Stillbirth > 32 Years Later
By Sherri Smith
Honoring Casandra Lee St. Clair
Born-still April 17, 1969
My story began in August of 1968. I was a naive, not quite 19 year old
preparing to marry my high school sweetheart just home from Viet Nam.
We went to get our blood tests. The Doctor asked me about birth control,
but because it involved a vaginal exam I declined. I had been molested
as a ten
year old and was terrified of the very idea of that kind of an exam. Married
on August 31st, we left shortly after that from my mom's in Illinois to
drive to Tacoma, Washington where he was stationed in the Army. He didn't
really want me to go with him, but I was desperate to get away from a
very bad situation at home.
September 19, my birthday, we arrived in Seattle, found ourselves an
old rundown trailer and rented it. Within a few days, I started getting
deathly sick, every day, all day. I had missed my period. Mom diagnosed
me over the phone. I was pregnant. The Army doctors wouldn't see me till
I was three months along. I ate crackers in bed. My husband insisted that
he had to have bacon and eggs every morning even though he knew that it
made me worse. He would leave and I would open up
every single window in that little trailer. I was about two months along
when he was sent TDY (temporary change of duty station).
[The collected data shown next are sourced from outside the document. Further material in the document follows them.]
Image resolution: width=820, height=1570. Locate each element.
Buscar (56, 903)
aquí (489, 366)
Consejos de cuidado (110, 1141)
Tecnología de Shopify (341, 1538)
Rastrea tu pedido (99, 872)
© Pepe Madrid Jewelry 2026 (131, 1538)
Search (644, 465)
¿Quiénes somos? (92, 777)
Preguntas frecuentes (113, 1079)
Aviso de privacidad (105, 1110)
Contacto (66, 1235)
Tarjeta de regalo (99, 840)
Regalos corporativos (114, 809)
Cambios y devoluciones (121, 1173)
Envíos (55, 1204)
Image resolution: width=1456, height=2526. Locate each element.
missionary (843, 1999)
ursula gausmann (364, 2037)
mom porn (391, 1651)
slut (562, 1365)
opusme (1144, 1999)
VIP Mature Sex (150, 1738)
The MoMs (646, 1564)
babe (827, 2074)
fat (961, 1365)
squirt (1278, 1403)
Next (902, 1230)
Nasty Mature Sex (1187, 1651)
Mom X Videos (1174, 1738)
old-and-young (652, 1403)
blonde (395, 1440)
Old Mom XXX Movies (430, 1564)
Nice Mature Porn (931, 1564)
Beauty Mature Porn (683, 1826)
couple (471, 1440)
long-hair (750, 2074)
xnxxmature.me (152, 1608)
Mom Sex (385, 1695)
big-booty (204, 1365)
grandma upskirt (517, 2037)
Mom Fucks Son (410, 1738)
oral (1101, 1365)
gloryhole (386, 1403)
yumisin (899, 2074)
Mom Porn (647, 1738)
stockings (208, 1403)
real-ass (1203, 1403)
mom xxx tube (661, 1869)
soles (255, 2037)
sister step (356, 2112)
My best friend
bought me a round trip ticket home.
While I was home, my mom's gynecologist saw me and gave me a prescription
to stop the morning sickness, the army doctors continued this when I finally
got in to see them. It never did stop, but gave me some relief at least
after the morning was over. There were two times when I had relief from
the awful sickness. Once a month when the enlisted guys and their wives
had a BYOB party. I found that
I could get drunk and get up the next morning and feel absolutely great!
The other time was when I was when I was in the air flying, and I hate
to fly! The prescription that was given to me has since been pulled from
the market as having been proven to cause stillbirths and birth defects.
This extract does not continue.